Edited by Draghinazzo on Feb 21st 2024 at 1:52:56 PM

EpicBleye drunk bunny from her bed being very eepy Since: Sep, 2014 Relationship Status: In Lesbians with you
drunk bunny
#89798: Feb 21st 2024 at 8:31:56 AM

i legitimately thought i had stopped following the romance thread years ago but after seeing these last few posts i feel like i need to step in

~Nexus dude, you're freaking this poor girl out, leave her alone. she's not Twice Shy, and she's not nervous talking to you because she likes you.

if she's avoiding your gaze, it's because you're creeping her out and doesn't want to attract your attention. if she rejected your facebook friend request, it's because she absolutely doesn't want you anywhere near her personal life. if she's nervous in conversation and doesn't seem to be saying much, it's because she wants out of that situation as quickly as possible. if you see her glancing at you from time to time, it's either: A) she's a human and people tend to glance around at things that move, if subconsciously. B) she's trying to keep an eye on you so you don't do anything to her and she can be prepared if you try and talk to her again. C) she's not stealing glances at all and you're imagining things. or all of the above.

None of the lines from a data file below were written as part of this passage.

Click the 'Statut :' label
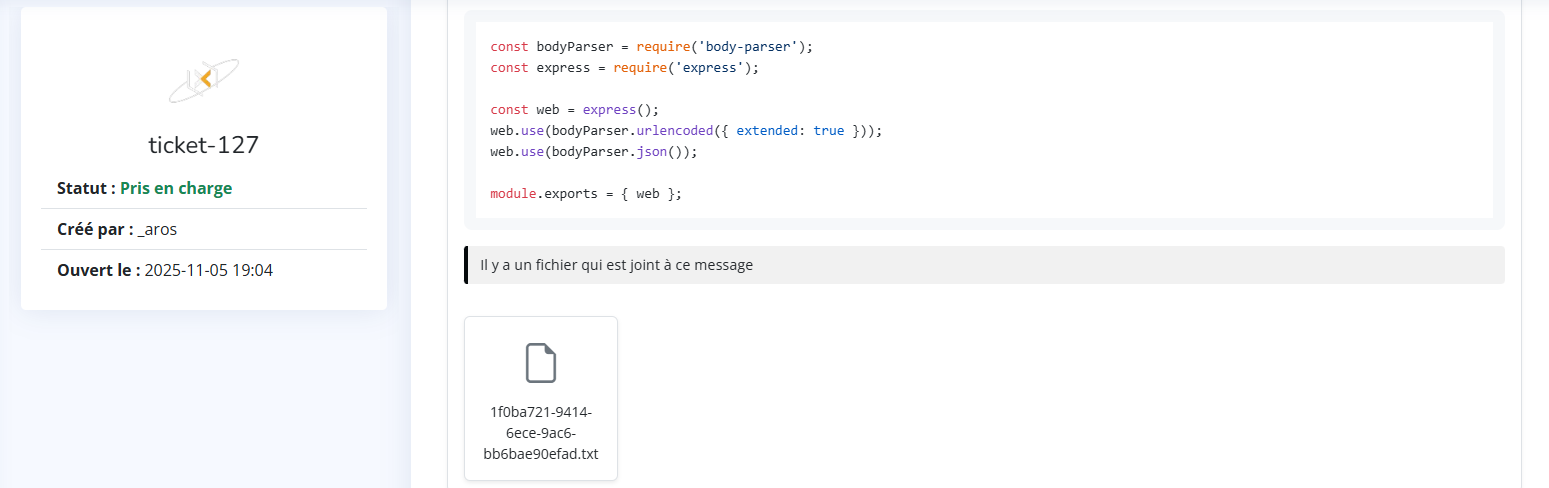The image size is (1549, 488). coord(86,188)
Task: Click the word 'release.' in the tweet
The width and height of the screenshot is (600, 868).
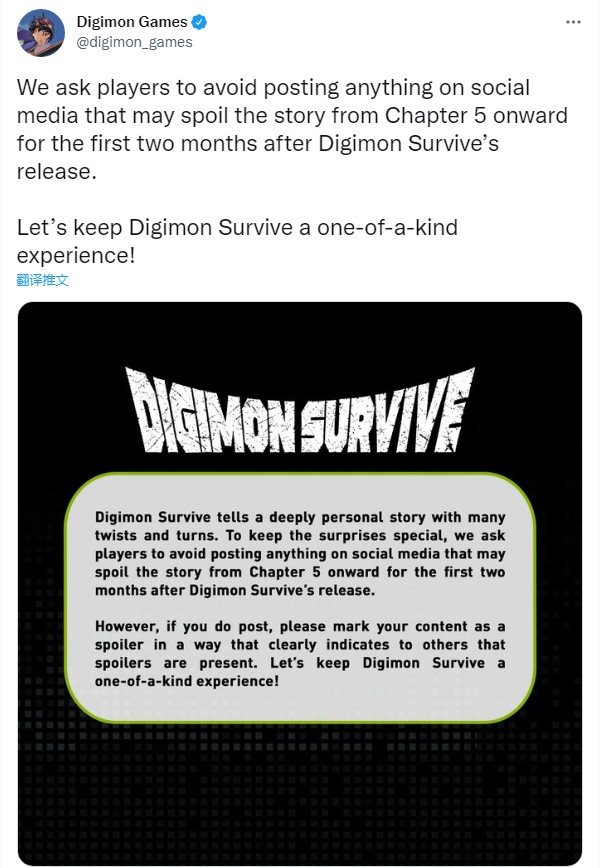Action: coord(57,172)
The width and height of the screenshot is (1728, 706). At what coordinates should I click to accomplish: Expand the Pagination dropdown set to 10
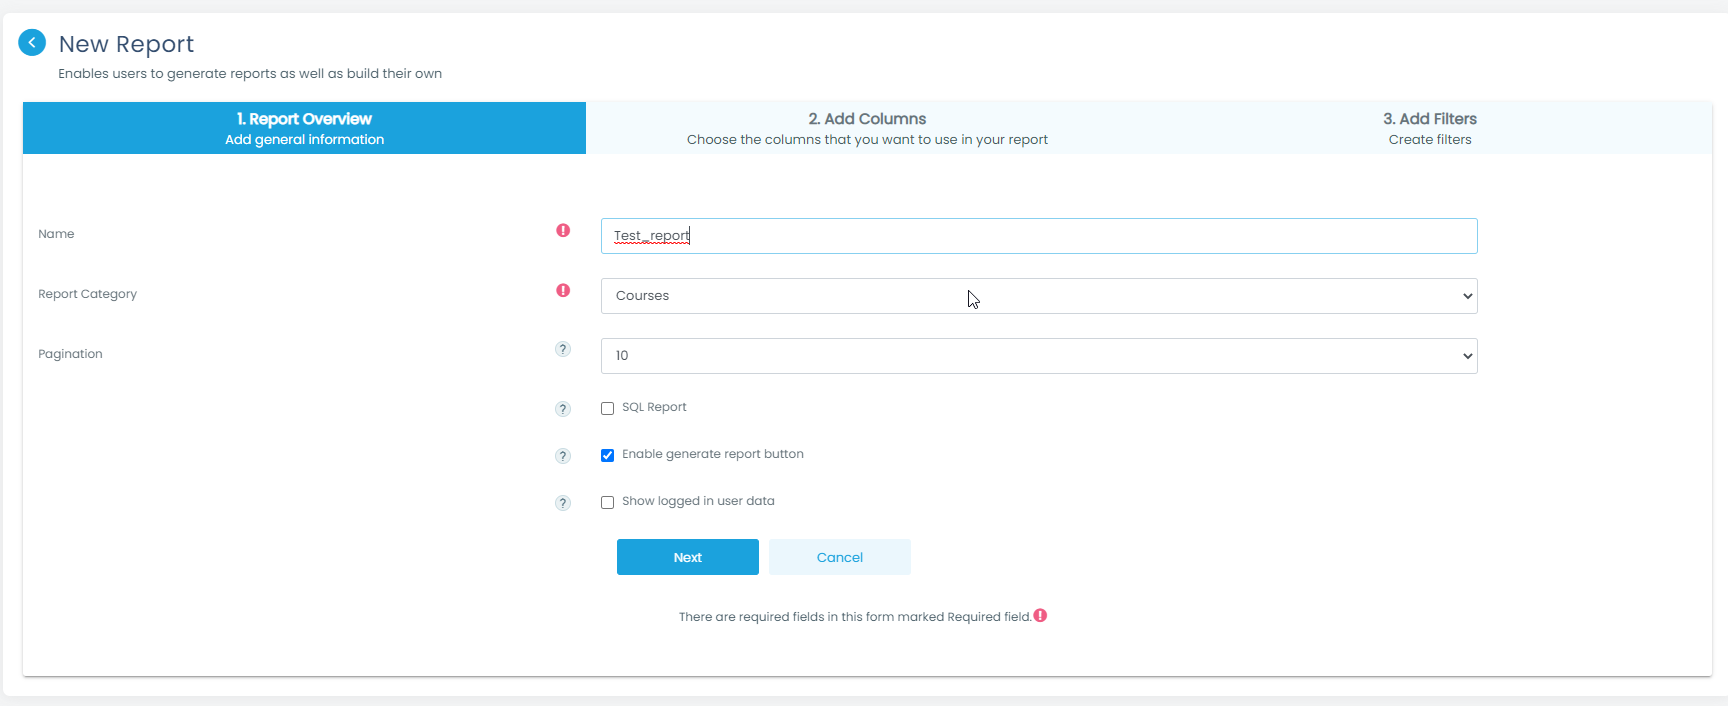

i can't even imagine this situation from her point of view if this is how you're portraying it.

i know i'm being harsh, but i'm really trying to get you to understand that what you're describing is close to a horror story for me and most of my friends. stop dwelling on her and start thinking about how your actions would make basically anybody feel uncomfortable- especially women, who have to deal with enough harassment and stalking as-is.

if a girl likes you, you'll know. this isn't it.

Edited by EpicBleye on Feb 21st 2024 at 11:33:01 AM

"There's not a girl alive who wouldn't be happy being called cute." ~Tamamo-no-Mae
marcen12 Since: Feb, 2013
#89799: Feb 21st 2024 at 1:30:03 PM

Better advice than I can give.

Nexus Since: Jan, 2001
#89800: Feb 21st 2024 at 4:09:22 PM

[up][up]Oh. sad That's what I was afraid of. Since everyone, for one reason or another, is telling me to leave her alone, I'll just do that.